We have also been supportive of harmonised approaches to tackling irregular migration, human smuggling and trafficking. UNHCR's prime objective in engaging in broader migration issues has been, and remains, the need to ensure that legitimate immigration control measures provide for the required exception in respect of refugees to gain access to territory and to asylum procedures. In this respect, we remain particularly concerned that asylum issues have become an increasingly negative element in political and public debate around the highly contentious issue of migration. This, we believe, has made it all the more difficult to move the procedural and substantive harmonisation of asylum policies towards higher standards of refugee protection.

A brief word perhaps on specific aspects of the harmonisation process itself. Agreement on the building blocks of the common European asylum system is now nearing completion. UNHCR welcomed the Tampere summit's commitment to the full and inclusive application of the 1951 Convention and human rights principles as a frame for developing common standards. Indeed, the process represents an important factor contributing to the realisation of the Agenda's objective of a more harmonised interpretation of the 1951 Convention (goal 1, objective 6). Among the issues on which agreement has been reached are those on the Refugee Fund, temporary protection, reception conditions, family reunification, and "Dublin II". The results so far have broadly been positive. Certain key instruments remain to be agreed before the target date for approval of outstanding measures in May 2004.

As a unique and precedent-setting effort, the standards set are crucial. There is now a growing preoccupation, as the deadline approaches and political pressure increases, that final negotiations are tending to reinforce restrictive measures and result in the inclusion of too many exceptions, which permit national variations of practice to continue. Two Directives are key building blocks of the common European asylum system and are still in the pipeline. They concern matters at the heart of the Agenda for Protection. I would like to mention them briefly, in a constructive spirit, in the hope of better informing policy development in a protection-focused manner.

The first of these two draft Directives is that on asylum procedures. It is a central component of the emerging legal framework and is potentially key to realising the Agenda's objective of improving individual asylum procedures - both in Europe and, because of its model role, further afield (goal 1, objective 2). As it currently stands, however, the draft largely contains optional provisions, exceptions and even derogations, including to long-standing principles of law. In particular, the safe third country provisions are a worrying departure from hitherto agreed standards. They do not provide for any possibility of individual review before return to such a country and they extend the application of the concept to countries with which the applicant does not necessarily have any links and which he or she may not even have transited. Should such issues not be addressed, there is indeed concern that this Directive may not fully respect international refugee protection standards.

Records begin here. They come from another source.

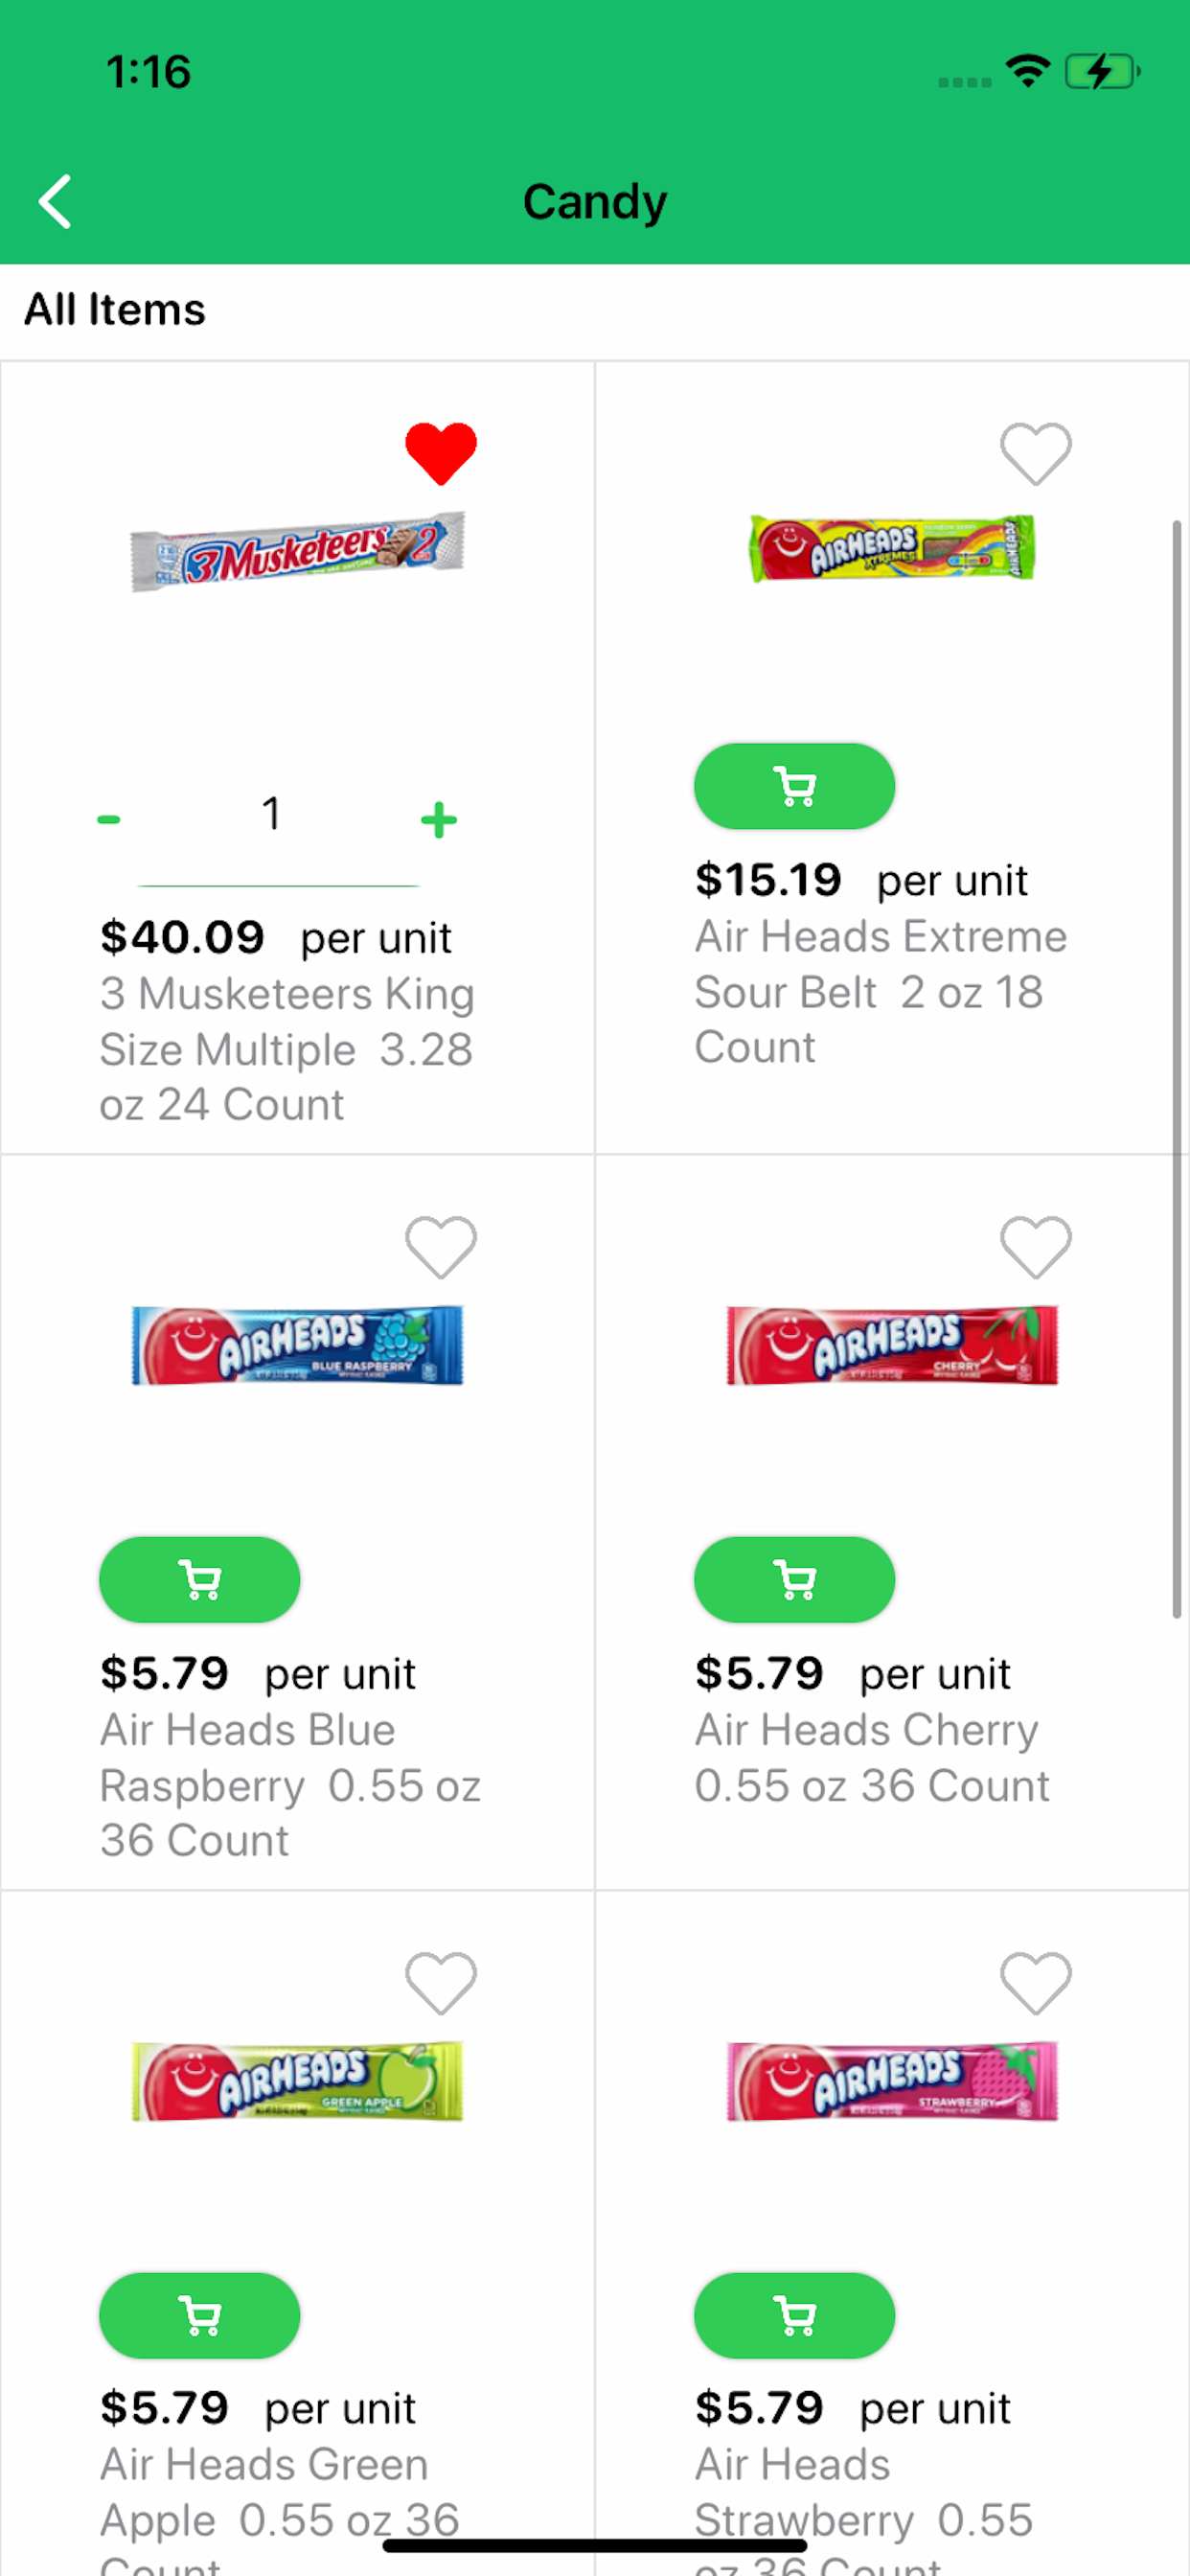
Task: Open Air Heads Cherry product image
Action: [x=892, y=1345]
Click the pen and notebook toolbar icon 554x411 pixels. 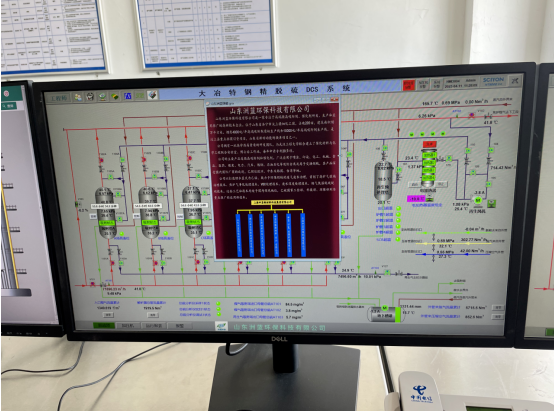pyautogui.click(x=153, y=95)
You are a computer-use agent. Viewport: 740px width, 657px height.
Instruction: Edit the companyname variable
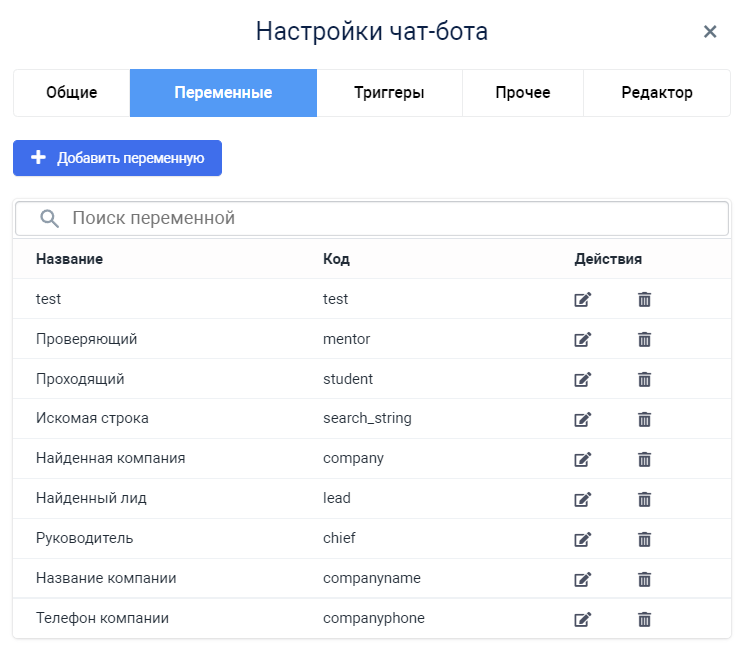[x=583, y=579]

The second major outstanding draft is the qualification Directive. UNHCR welcomes efforts being made towards an inclusive interpretation of the refugee definition. The Office continues, however, to have concerns, which have been outlined on various occasions in the past.

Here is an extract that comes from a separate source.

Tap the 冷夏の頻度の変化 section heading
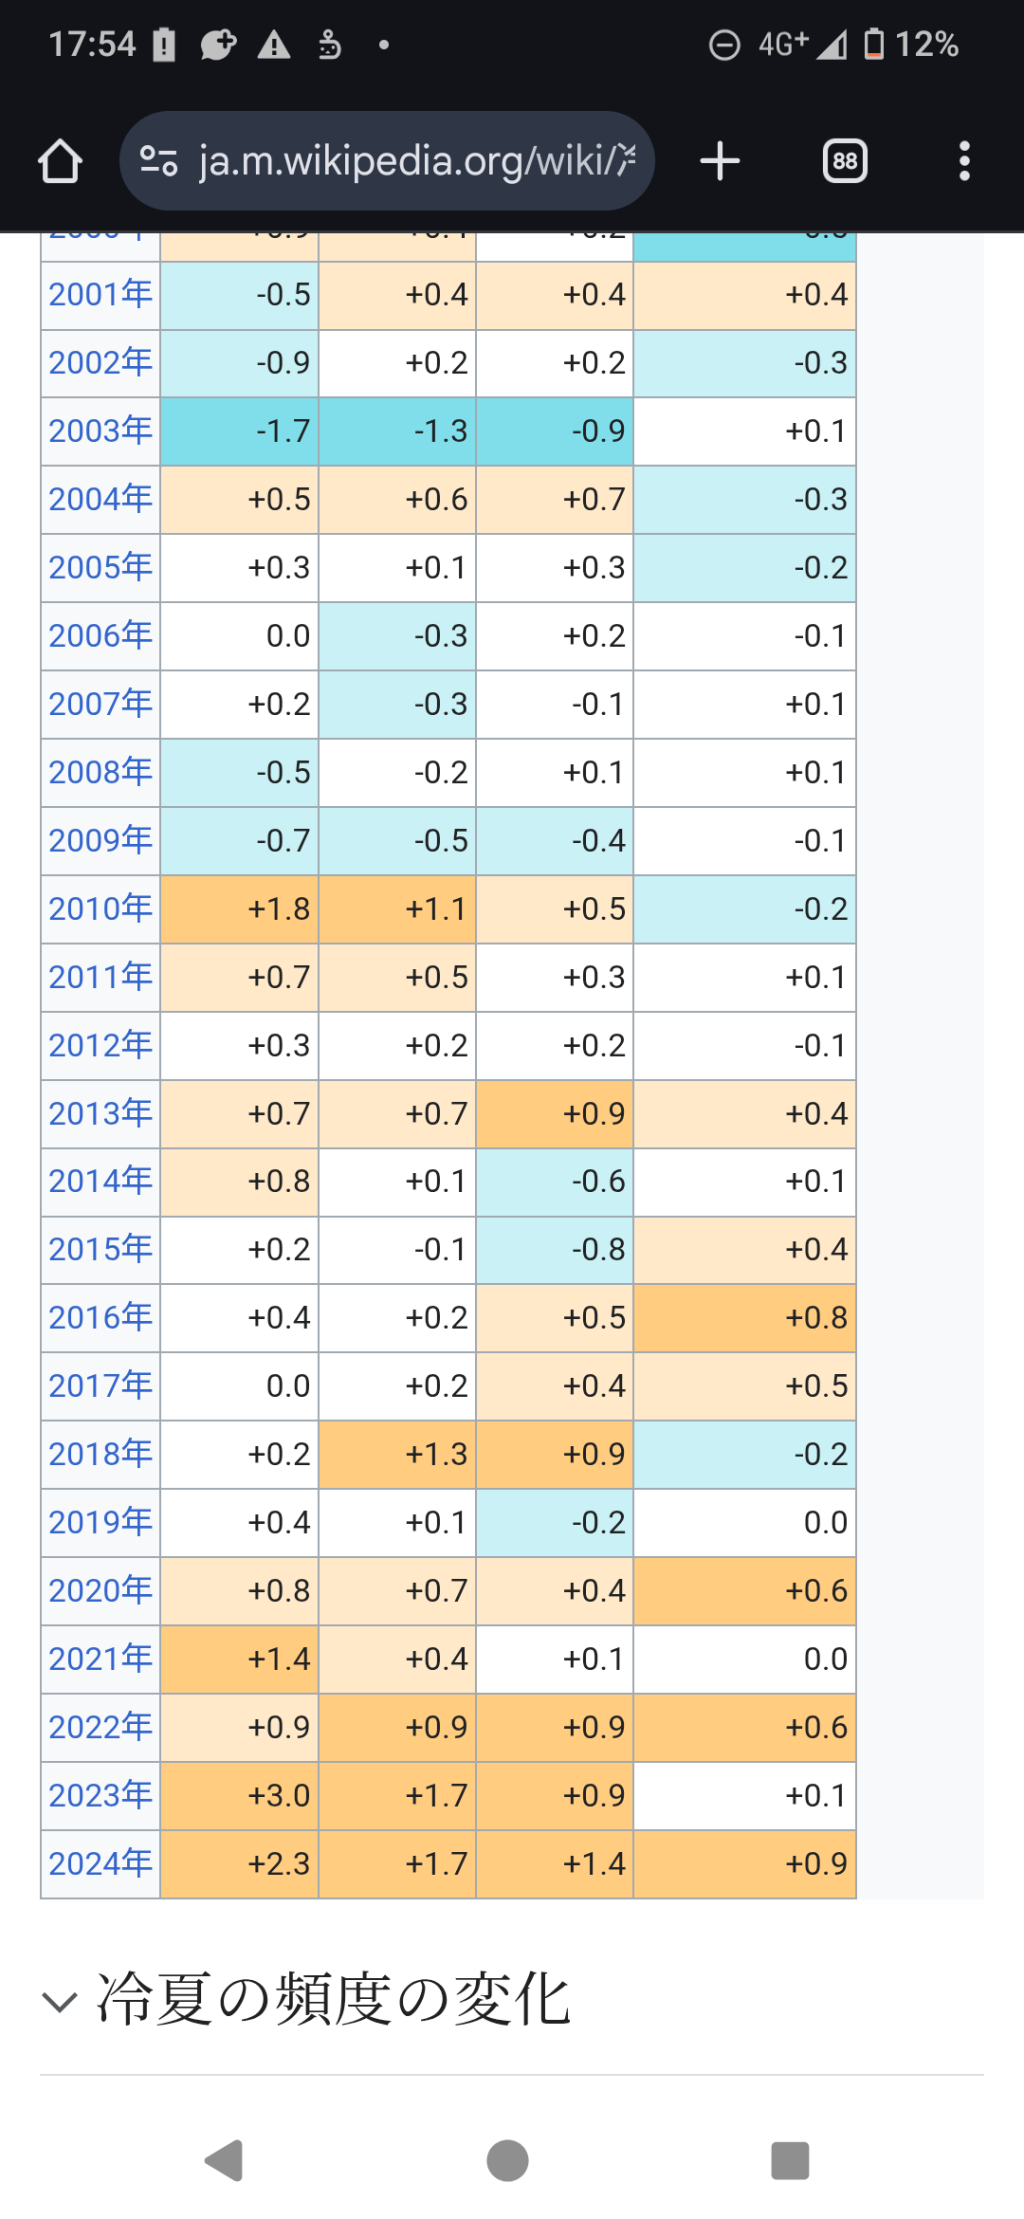1024x2219 pixels. tap(333, 2000)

We understand that the intent in drafting the Directive is to keep in a proper and manageable balance the numbers of persons making a valid claim to international protection. In UNHCR's view the proper apportionment of responsibility is a fair and understandable aim. Where we perhaps differ is on the approach most likely to achieve this objective. Trying to restrict the scope of application of the refugee definition or to define away certain deserving cases is no solution to the problems of asylum abuse. Those problems have their origin in i.a the composite ("mixed") nature of contemporary migratory movements, lengthy and complicated asylum procedures, and various obstacles to implementing an effective return policy. Such problems need to be addressed by improving the management of both migration and asylum systems, each with their own tools and mechanisms, rather than by restricting the application of agreed refugee law principles. As with the procedures Directive, it remains essential that political considerations in the final negotiations do not undermine hard-won harmonisation on key issues such as that of non-State agents.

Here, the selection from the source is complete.